Обязательное задание A
Найдите в записях все строки, содержащие слово «screenshot», и перепишите их.

Цитируемый отрывок
Саша кивнул и привычно подвел мышку к значку «удалить». Все-таки странная судьба у этих электронных текстов, подумала я. Жалкая судьба. Они не горят, а просто – щелк! – и бесследно исчезают. Как слова, которые без следа растворяются в эфире.
– Погодите, – сказала я.
Мне вспомнились не то чтобы все эти люди, которые задавали свои вопросы – доброжелательные и с подковыркой, интересные и не очень, оригинальные и привычные, как небо над головой… Все они спустя много лет слились в моей памяти в одного большого читателя, с которым я говорила, шутила, спорила, которому возражала…
Может, оставить на всякий случай, подумала я и вспомнила, как однажды доказывала настырному журналисту, что писатель интересен читающей публике своими книгами, а не рассуждениями.
– Где вы видели хорошо говорящего писателя? – спрашивала я. – Мы по определению люди письменной культуры, одинокие волки, молчаливые буки. Особенно прозаики. Настоящий прозаик, как правило, косноязычен.
– Ну почему же? – весело возражал журналист. – Вы, например, совсем неплохо треплетесь.
– Знаете, Саша, – сказала я компьютерному гению и даже придержала его руку на мышке. – Оставьте-ка мне и это барахло.
Так началась история книги. Той, которую вы держите в руках.
Началась не сразу, а после целого года тяжелой работы над новым романом – ежедневной каторги, не оставляющей сил ни на что другое. И когда она завершилась и готовая рукопись романа была отослана в издательство, я осталась бродить в тишине квартиры, как всегда после окончания огромной работы: истощенная, со звенящей головой и глубоким дуплом в области диафрагмы.

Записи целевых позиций
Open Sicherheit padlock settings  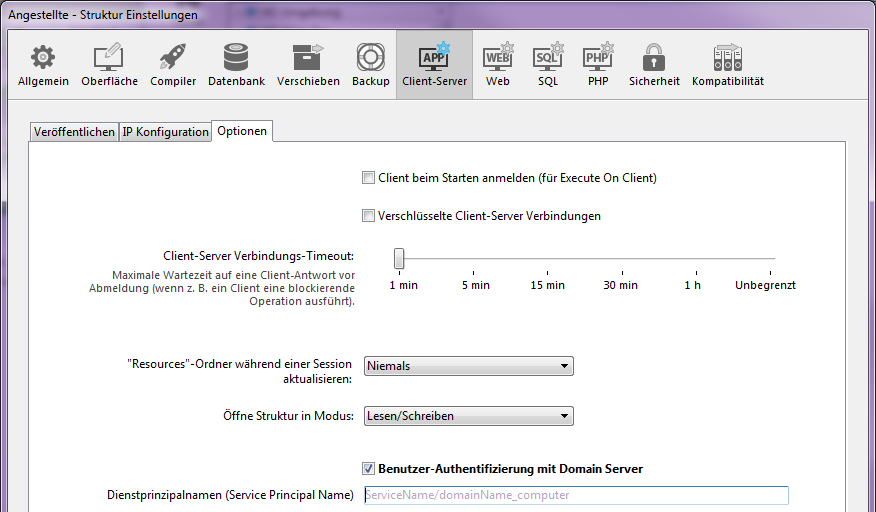click(654, 65)
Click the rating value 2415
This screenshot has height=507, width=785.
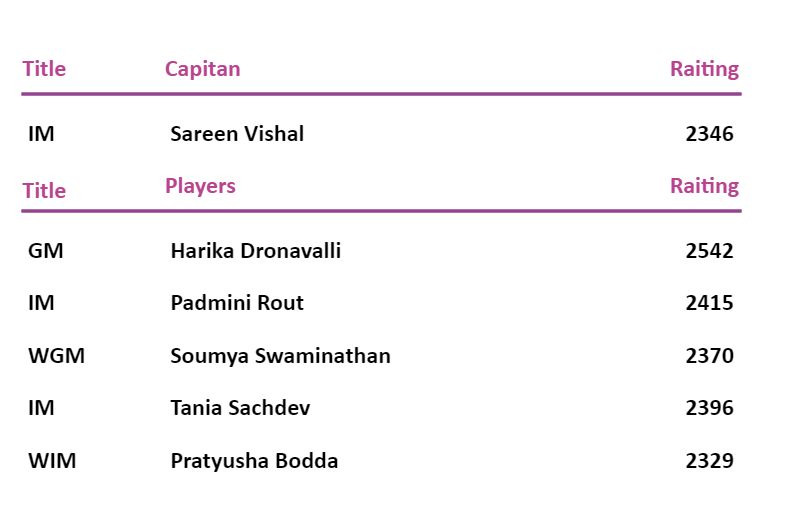click(x=709, y=303)
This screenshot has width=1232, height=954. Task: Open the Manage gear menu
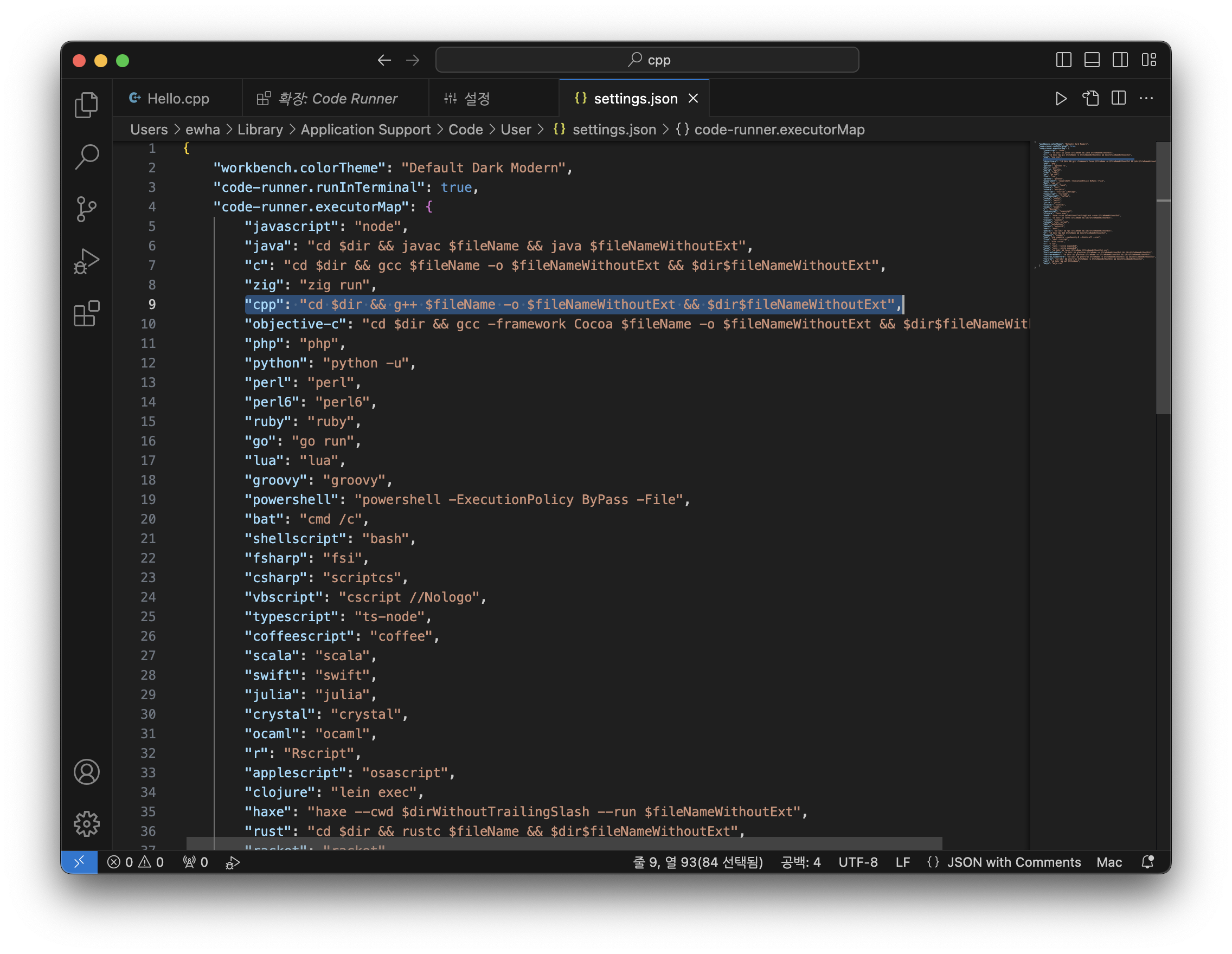(86, 824)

Обязательное задание B
Ответьте на вопросы по отрывку:
(i) К какому значку Саша подвел мышку?
(ii) Сколько времени заняла работа над новым романом?
(iii) Куда была отослана готовая рукопись романа?

Правильный ответ A
This screenshot has height=507, width=785.
This screenshot has width=1232, height=954. Task: Open the Manage gear menu

Правильный ответ B
(i) К значку «удалить».
(ii) Целый год.
(iii) В издательство.